0

I have a database of tweets which I am currently downloading. I want to assign factor for each tweet based on his timestamp. However, this problem looks quite more challenging than I expected.

My example looks like this:

library(tidyverse)
library(lubridate)

creating boundaries:

start_time<-ymd_hms("2017-03-09 9:30:00", tz="EST")
end_time<-start_time+days()
start_time<-as.numeric(start_time)
end_time<-as.numeric(end_time)

creating first table. this table represents the table with tweets. In my PC, one day represents around 1M tweets, with around 1700 different timestamps:

example_times<-sample(start_time:end_time, 15)
example_table<-as.data.frame(rep(example_times, 200))
example_table$var<-as.character(as.roman(1:dim(example_table)[1]))
colnames(example_table)<-c("unix_ts", "text")
example_table$unix_ts<-as.POSIXct(example_table$unix_ts, origin=origin)

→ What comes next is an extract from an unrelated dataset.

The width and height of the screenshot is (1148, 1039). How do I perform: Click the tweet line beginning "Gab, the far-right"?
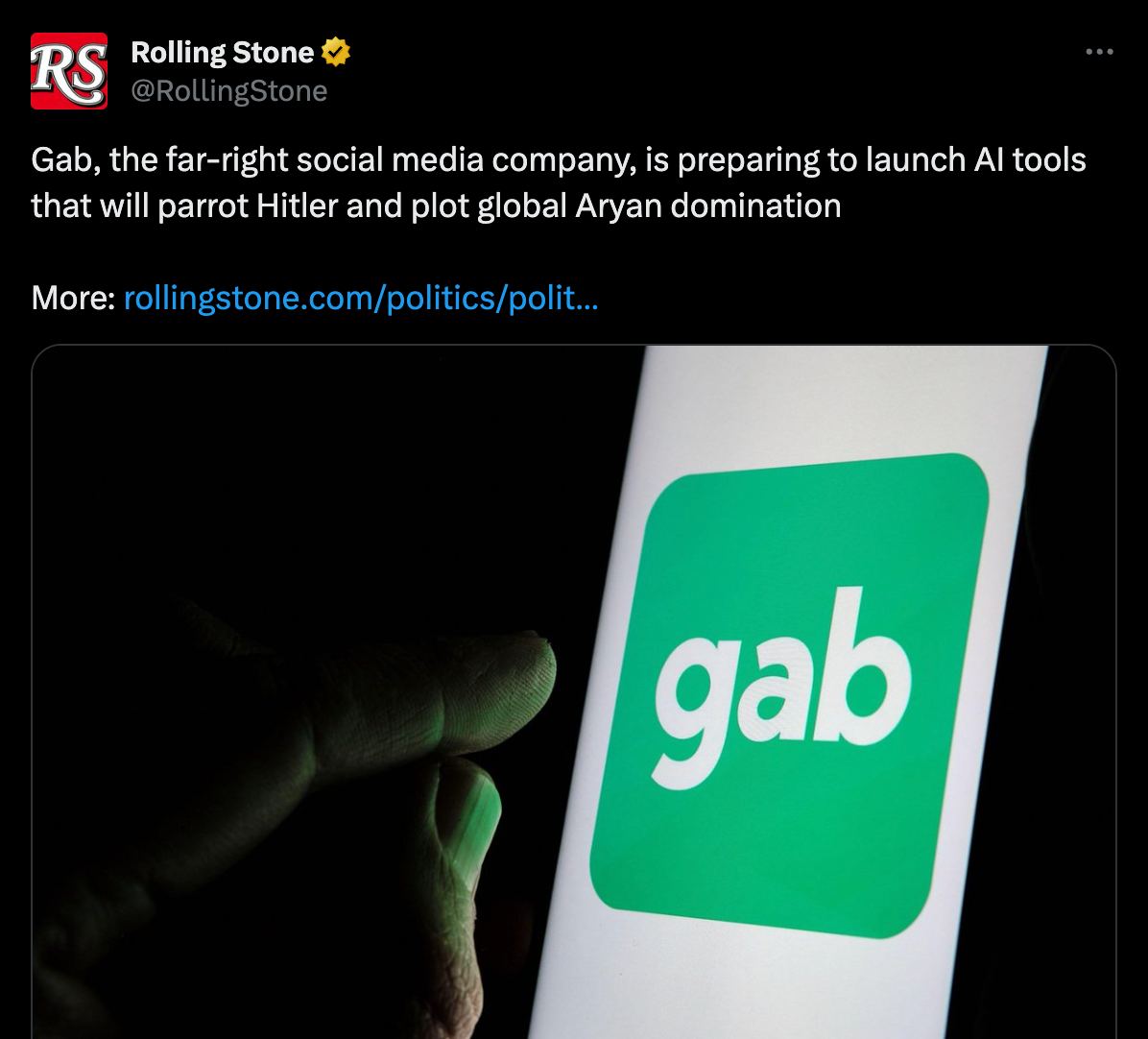tap(558, 160)
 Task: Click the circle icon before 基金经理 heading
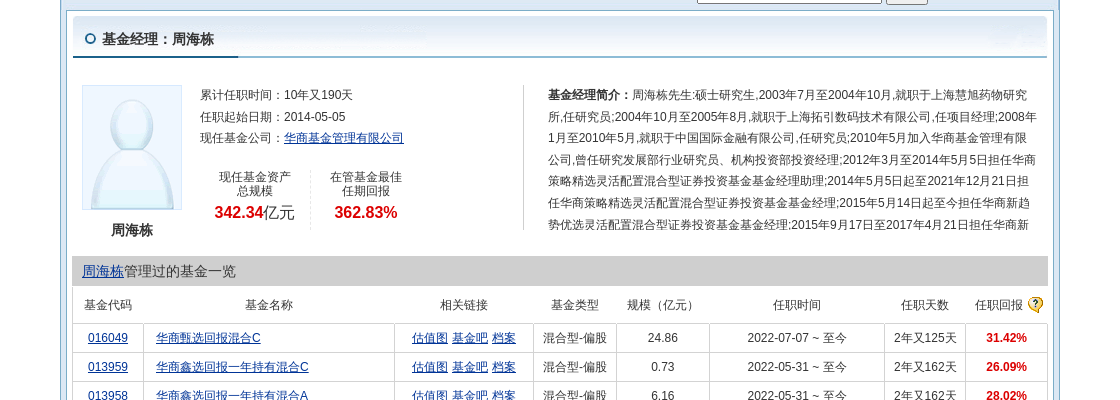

creating second table, from which I take times and factor which should be assigned to each of the tweets. At this moment I have only two classes, however I would like to create more in the future:

breaks<-c(1489069800, 1489071600, 1489073400, 1489075200, 1489077000, 1489078800, 
          1489080600, 1489082400, 1489084200, 1489086000, 1489087800, 1489089600, 
          1489091400, 1489093200, 1489156200)
classes<-c('DOWN', 'UP', 'UP', 'UP', 'UP', 'DOWN', 'UP', 'UP', 'UP', 'DOWN', 'DOWN', 'DOWN', 'UP', 'DOWN', 'UP')
key<-data.frame(breaks, classes, stringsAsFactors = FALSE)
key$breaks<-as.POSIXct(breaks, origin = origin)
key<-key%>% mutate("intrvl"=interval(lag(breaks), breaks))

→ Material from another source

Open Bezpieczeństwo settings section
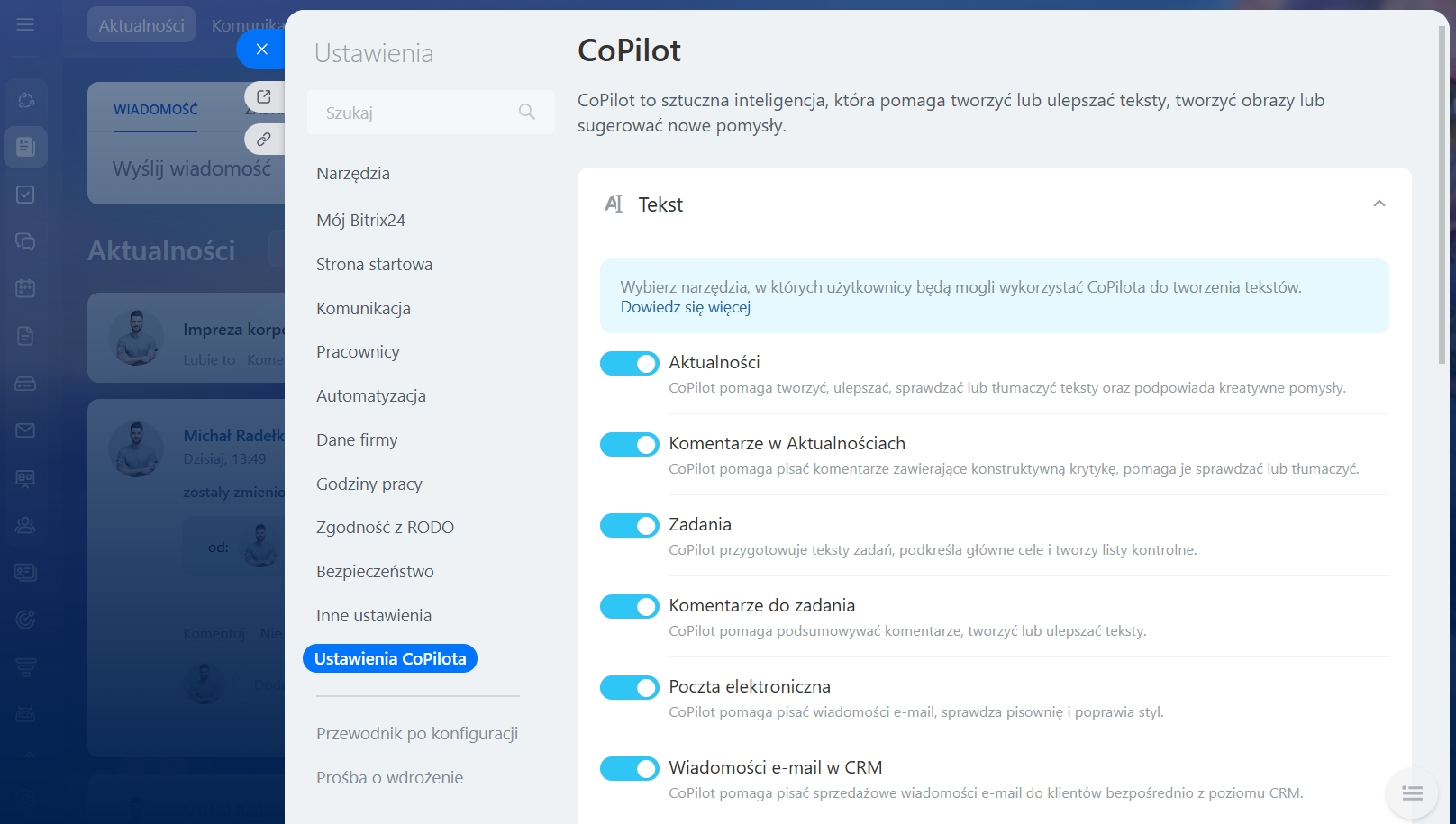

my try to solve this problem looks like this:

assign_group<-function(unix_time){
    result<-key %>% 
        filter(unix_time %within% key$intrvl) %>%
        select(classes) %>%
        unlist
    names(result)<-NULL
    return(result)
}
sapply(example_table$unix_ts, assign_group)

this example is small and this solution should work here quite fast, however it is unmanagable when having dataset of 1M tweets. And even though it is big, there is only 1500 different timestamps, which I need to classify using assign_group. Could you please provide me with faster solution?

johnnyheineken
  • 543
  • 7
  • 20
  • 1
    Are you looking for `?cut.POSIXt`? – alistaire Mar 16 '17 at 22:29
  • @alistaire Hi, thanks, this might be the solution. However I cant make it work. This function requires (probably) to have the same amount of levels in factor as is the number of breaks. However I have only two levels.`Error in cut.default(unclass(x), unclass(breaks), labels = labels, right = right, : lengths of 'breaks' and 'labels' differ` Both classes and labels have same length, however I got this error. – johnnyheineken Mar 17 '17 at 08:47

1 Answers1

1

Looks like your use of dplyr is causing some problems. Instead, try the following:

First, remove the first row from key (if you can). The NA-NA interval seems useless (?). Via key <- key[-1, ]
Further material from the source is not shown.